§ What this task involves:
Retype all the records with nothing changed.

§ Input records:
———

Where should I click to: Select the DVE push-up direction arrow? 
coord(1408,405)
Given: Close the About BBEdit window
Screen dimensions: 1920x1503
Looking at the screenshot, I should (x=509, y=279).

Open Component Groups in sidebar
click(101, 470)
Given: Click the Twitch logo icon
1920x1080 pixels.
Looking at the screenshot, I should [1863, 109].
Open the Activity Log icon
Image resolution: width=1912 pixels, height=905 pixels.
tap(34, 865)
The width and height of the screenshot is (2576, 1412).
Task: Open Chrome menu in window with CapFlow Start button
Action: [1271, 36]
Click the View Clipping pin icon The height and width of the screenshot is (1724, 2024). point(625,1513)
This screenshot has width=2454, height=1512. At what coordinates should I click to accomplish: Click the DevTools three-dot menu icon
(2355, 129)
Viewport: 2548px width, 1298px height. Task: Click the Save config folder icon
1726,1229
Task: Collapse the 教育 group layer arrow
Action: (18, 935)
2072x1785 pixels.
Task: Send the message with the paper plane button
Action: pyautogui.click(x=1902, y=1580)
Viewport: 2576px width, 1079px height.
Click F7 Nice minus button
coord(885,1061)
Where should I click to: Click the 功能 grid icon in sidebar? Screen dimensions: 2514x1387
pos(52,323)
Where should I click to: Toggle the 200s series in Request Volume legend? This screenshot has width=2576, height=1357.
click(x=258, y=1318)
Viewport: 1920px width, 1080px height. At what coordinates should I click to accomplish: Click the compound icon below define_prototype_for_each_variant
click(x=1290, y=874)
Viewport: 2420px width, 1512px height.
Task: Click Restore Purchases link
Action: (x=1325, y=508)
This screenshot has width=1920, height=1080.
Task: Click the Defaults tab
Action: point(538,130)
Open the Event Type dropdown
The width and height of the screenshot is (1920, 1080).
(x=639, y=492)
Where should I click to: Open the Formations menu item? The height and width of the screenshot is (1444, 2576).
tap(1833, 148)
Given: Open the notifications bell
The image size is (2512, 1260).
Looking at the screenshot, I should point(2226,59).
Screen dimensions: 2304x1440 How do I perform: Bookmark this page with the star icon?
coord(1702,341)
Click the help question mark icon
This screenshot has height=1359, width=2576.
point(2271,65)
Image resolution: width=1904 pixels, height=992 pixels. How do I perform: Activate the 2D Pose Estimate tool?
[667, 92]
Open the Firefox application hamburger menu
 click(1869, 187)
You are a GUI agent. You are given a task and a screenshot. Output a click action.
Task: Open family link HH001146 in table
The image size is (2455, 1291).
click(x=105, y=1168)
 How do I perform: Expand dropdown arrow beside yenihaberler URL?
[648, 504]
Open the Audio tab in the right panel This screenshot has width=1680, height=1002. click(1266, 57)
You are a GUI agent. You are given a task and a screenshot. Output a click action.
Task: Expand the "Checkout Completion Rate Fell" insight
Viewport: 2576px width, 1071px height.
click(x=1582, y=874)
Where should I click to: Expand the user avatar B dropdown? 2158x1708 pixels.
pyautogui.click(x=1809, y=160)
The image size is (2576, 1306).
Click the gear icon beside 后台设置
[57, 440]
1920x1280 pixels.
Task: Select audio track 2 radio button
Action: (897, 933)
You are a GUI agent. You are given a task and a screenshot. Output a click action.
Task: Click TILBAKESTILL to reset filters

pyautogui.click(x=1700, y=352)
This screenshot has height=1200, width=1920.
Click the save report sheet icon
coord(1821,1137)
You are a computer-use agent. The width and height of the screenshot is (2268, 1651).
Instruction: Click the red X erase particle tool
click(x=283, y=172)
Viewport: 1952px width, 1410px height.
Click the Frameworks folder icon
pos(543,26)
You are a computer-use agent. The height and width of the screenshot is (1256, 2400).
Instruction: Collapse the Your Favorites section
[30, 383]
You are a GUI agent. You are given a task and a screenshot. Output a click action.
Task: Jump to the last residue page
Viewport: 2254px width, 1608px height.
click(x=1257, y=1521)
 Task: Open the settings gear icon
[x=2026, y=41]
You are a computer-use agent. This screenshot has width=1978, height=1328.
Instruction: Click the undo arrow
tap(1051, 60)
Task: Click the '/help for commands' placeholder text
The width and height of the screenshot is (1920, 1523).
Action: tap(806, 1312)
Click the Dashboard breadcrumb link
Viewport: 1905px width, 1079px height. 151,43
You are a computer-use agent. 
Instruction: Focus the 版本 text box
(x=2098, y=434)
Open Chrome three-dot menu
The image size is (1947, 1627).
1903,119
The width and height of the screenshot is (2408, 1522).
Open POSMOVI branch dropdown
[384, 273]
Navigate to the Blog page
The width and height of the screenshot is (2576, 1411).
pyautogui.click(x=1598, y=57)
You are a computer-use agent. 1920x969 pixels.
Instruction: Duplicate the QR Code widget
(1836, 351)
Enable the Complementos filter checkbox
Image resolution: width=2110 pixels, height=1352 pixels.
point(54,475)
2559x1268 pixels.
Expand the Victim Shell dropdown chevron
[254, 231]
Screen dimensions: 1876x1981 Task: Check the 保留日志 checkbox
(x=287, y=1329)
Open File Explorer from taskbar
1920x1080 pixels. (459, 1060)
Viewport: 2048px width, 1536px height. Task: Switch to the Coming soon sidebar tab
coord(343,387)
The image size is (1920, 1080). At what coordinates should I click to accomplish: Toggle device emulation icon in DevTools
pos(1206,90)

———

§ Completed exercise:
Where should I click to: Select the DVE push-up direction arrow? 
coord(1408,405)
Given: Close the About BBEdit window
Screen dimensions: 1920x1503
Looking at the screenshot, I should (x=509, y=279).

Open Component Groups in sidebar
click(101, 470)
Given: Click the Twitch logo icon
1920x1080 pixels.
Looking at the screenshot, I should [1863, 109].
Open the Activity Log icon
Image resolution: width=1912 pixels, height=905 pixels.
tap(34, 865)
The width and height of the screenshot is (2576, 1412).
Task: Open Chrome menu in window with CapFlow Start button
Action: [1271, 36]
Click the View Clipping pin icon The height and width of the screenshot is (1724, 2024). point(625,1513)
This screenshot has width=2454, height=1512. At what coordinates should I click to accomplish: Click the DevTools three-dot menu icon
(2355, 129)
Viewport: 2548px width, 1298px height. Task: Click the Save config folder icon
1726,1229
Task: Collapse the 教育 group layer arrow
Action: (18, 935)
2072x1785 pixels.
Task: Send the message with the paper plane button
Action: pyautogui.click(x=1902, y=1580)
Viewport: 2576px width, 1079px height.
Click F7 Nice minus button
coord(885,1061)
Where should I click to: Click the 功能 grid icon in sidebar? Screen dimensions: 2514x1387
pos(52,323)
Where should I click to: Toggle the 200s series in Request Volume legend? This screenshot has width=2576, height=1357.
click(x=258, y=1318)
Viewport: 1920px width, 1080px height. At what coordinates should I click to accomplish: Click the compound icon below define_prototype_for_each_variant
click(x=1290, y=874)
Viewport: 2420px width, 1512px height.
Task: Click Restore Purchases link
Action: (x=1325, y=508)
This screenshot has width=1920, height=1080.
Task: Click the Defaults tab
Action: point(538,130)
Open the Event Type dropdown
The width and height of the screenshot is (1920, 1080).
(x=639, y=492)
Where should I click to: Open the Formations menu item? The height and width of the screenshot is (1444, 2576).
tap(1833, 148)
Given: Open the notifications bell
The image size is (2512, 1260).
Looking at the screenshot, I should point(2226,59).
Screen dimensions: 2304x1440 How do I perform: Bookmark this page with the star icon?
coord(1702,341)
Click the help question mark icon
This screenshot has height=1359, width=2576.
point(2271,65)
Image resolution: width=1904 pixels, height=992 pixels. How do I perform: Activate the 2D Pose Estimate tool?
[667, 92]
Open the Firefox application hamburger menu
 click(1869, 187)
You are a GUI agent. You are given a task and a screenshot. Output a click action.
Task: Open family link HH001146 in table
The image size is (2455, 1291).
click(x=105, y=1168)
 How do I perform: Expand dropdown arrow beside yenihaberler URL?
[648, 504]
Open the Audio tab in the right panel This screenshot has width=1680, height=1002. click(1266, 57)
You are a GUI agent. You are given a task and a screenshot. Output a click action.
Task: Expand the "Checkout Completion Rate Fell" insight
Viewport: 2576px width, 1071px height.
click(x=1582, y=874)
Where should I click to: Expand the user avatar B dropdown? 2158x1708 pixels.
pyautogui.click(x=1809, y=160)
The image size is (2576, 1306).
Click the gear icon beside 后台设置
[57, 440]
1920x1280 pixels.
Task: Select audio track 2 radio button
Action: (897, 933)
You are a GUI agent. You are given a task and a screenshot. Output a click action.
Task: Click TILBAKESTILL to reset filters

pyautogui.click(x=1700, y=352)
This screenshot has height=1200, width=1920.
Click the save report sheet icon
coord(1821,1137)
You are a computer-use agent. The width and height of the screenshot is (2268, 1651).
Instruction: Click the red X erase particle tool
click(x=283, y=172)
Viewport: 1952px width, 1410px height.
Click the Frameworks folder icon
pos(543,26)
You are a computer-use agent. The height and width of the screenshot is (1256, 2400).
Instruction: Collapse the Your Favorites section
[30, 383]
You are a GUI agent. You are given a task and a screenshot. Output a click action.
Task: Jump to the last residue page
Viewport: 2254px width, 1608px height.
click(x=1257, y=1521)
 Task: Open the settings gear icon
[x=2026, y=41]
You are a computer-use agent. This screenshot has width=1978, height=1328.
Instruction: Click the undo arrow
tap(1051, 60)
Task: Click the '/help for commands' placeholder text
The width and height of the screenshot is (1920, 1523).
Action: tap(806, 1312)
Click the Dashboard breadcrumb link
Viewport: 1905px width, 1079px height. 151,43
You are a computer-use agent. 
Instruction: Focus the 版本 text box
(x=2098, y=434)
Open Chrome three-dot menu
The image size is (1947, 1627).
1903,119
The width and height of the screenshot is (2408, 1522).
Open POSMOVI branch dropdown
[384, 273]
Navigate to the Blog page
The width and height of the screenshot is (2576, 1411).
pyautogui.click(x=1598, y=57)
You are a computer-use agent. 1920x969 pixels.
Instruction: Duplicate the QR Code widget
(1836, 351)
Enable the Complementos filter checkbox
Image resolution: width=2110 pixels, height=1352 pixels.
point(54,475)
2559x1268 pixels.
Expand the Victim Shell dropdown chevron
[254, 231]
Screen dimensions: 1876x1981 Task: Check the 保留日志 checkbox
(x=287, y=1329)
Open File Explorer from taskbar
1920x1080 pixels. (459, 1060)
Viewport: 2048px width, 1536px height. Task: Switch to the Coming soon sidebar tab
coord(343,387)
The image size is (1920, 1080). At what coordinates should I click to accomplish: Toggle device emulation icon in DevTools
pos(1206,90)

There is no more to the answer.